Cassazione 11 giugno 2013 n. 14540 - anche le infiltrazioni d'acqua e i fenomeni di condensa costituiscono gravi difetti di cui risponde il costruttore

Un condominio cita in giudizio il costruttore dell'edificio condominiale al fine di farlo condannare all'eliminazione di difetti dell'opera, consistenti in effetti di condensa e in infiltrazioni di umidità, ovvero al pagamento della somma necessaria allo scopo, oltre al risarcimento dei danni.
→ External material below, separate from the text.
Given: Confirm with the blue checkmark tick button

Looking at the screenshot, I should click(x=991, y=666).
Il Tribunale, in accoglimento della domanda, condanna il costruttore al pagamento di oltre € 71.000,00. Ribaltata la decisione dalla Corte d'appello, secondo cui i fenomeni di condensa non erano riconducibili solo ed esclusivamente ad un inadeguato isolamento termico, ma andavano ricollegati anche all'uso improprio degli alloggi; circostanza  che escludeva la configurabilità di un grave difetto dell'edificio ai sensi dell'art. 1669 c.c..
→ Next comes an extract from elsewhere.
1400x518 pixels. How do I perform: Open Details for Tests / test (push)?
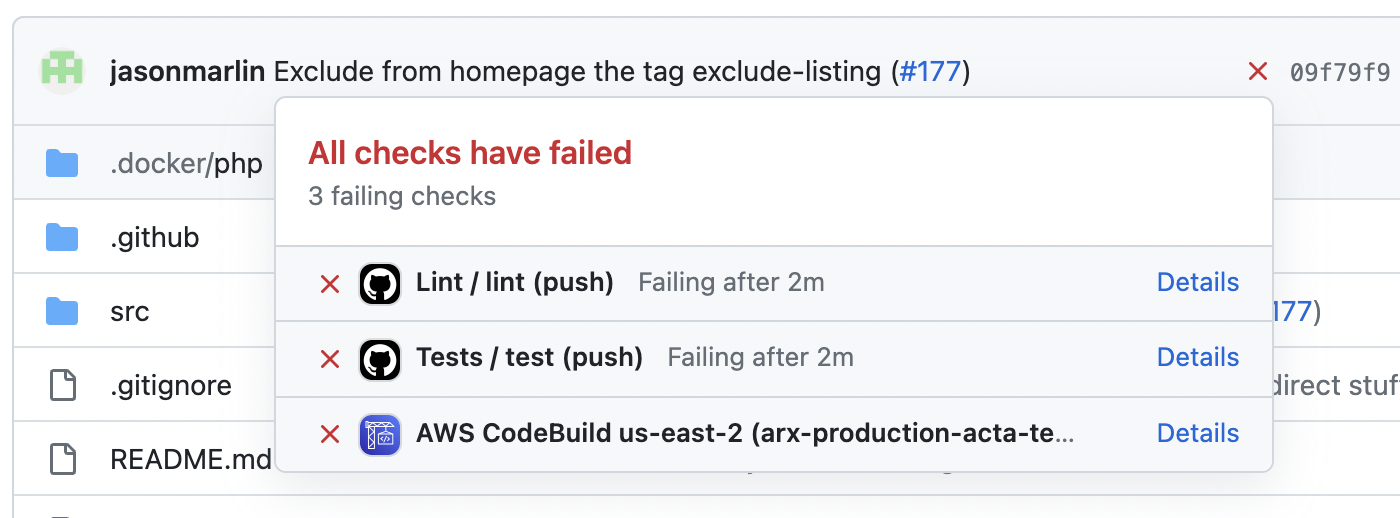tap(1198, 357)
Ad avviso della seconda sezione della Corte di Cassazione, sentenza 11 giugno n. 14650:

- i gravi difetti di costruzione che danno luogo alla garanzia prevista dall'art. 1669 c.c. non si identificano necessariamente con vizi influenti sulla staticità dell'edificio, ma possono consistere in qualsiasi alterazione incidente sulla struttura e sulla funzionalità dell'edificio, menomandone il godimento in misura apprezzabile (cfr. tra le più recenti, Cass. nn. 84/13, 2238/12 e 3752/07)”;

- l'incidenza negativa dei difetti costruttivi inclusi nell'art. 1669 c.c. può consistere, in particolare, in una qualsiasi alterazione, conseguente ad un'insoddisfacente realizzazione dell'opera, che, pur non riguardando parti essenziali della stessa (e perciò non determinandone la "rovina" od il "pericolo di rovina"), bensì quegli elementi accessori o secondari che ne consentono l'impiego duraturo cui è destinata (quali, ad esempio, le condutture di adduzione idrica, i rivestimenti, l'impianto di riscaldamento, la canna fumaria), incida negativamente ed in modo considerevole sul godimento dell'immobile medesimo (così, Cass. n. 11740/03, pronunciata in un caso di difettosa impermeabilizzazione del manto di copertura dell'edificio con relativi problemi di infiltrazione)”;

- l'interpretazione della norma “si è spinta fino a considerare rientranti nella nozione di  gravi difetti anche le infiltrazioni d'acqua determinate da carenze d'impermeabilizzazione (Cass. nn. 11740/03, 117/00 e 2260/98) e da inidonea realizzazione degli infissi (Cass. nn. 8140/04 e 1164/95), difetti che, senza richiedere opere di manutenzione straordinaria, possono essere eliminati solo con gli interventi di manutenzione ordinaria indicati dalla lettera a dell'art. 31 della legge 5 agosto 1978 n. 457 e cioè con "opere di riparazione, rinnovamento e sostituzione delle finiture degli edifici" o con "opere necessarie per integrare o mantenere in efficienza gli impianti tecnologici esistenti" (così, Cass. n. 1164/95)”.

Di qui l'accoglimento del ricorso del condomino.

In buona sostanza: il difetto di costruzione che - a norma dell'art. 1669 del Codice civile - legittima l'esercizio dell'azione extracontrattuale nei confronti dell'appaltatore, può consistere in qualsiasi alterazione conseguente ad un'insufficiente realizzazione dell'opera che, pur non riguardando parti essenziali di essa, ma elementi accessori o secondari, incida negativamente e in modo considerevole sul godimento dell'immobile. Nel concetto di alterazioni rientrano quelle che riguardano le infiltrazioni di acqua e di umidità, i fenomeni di condensa e il difetto di coibentazione termica delle strutture perimetrali dell'edificio e la non sigillatura degli infissi.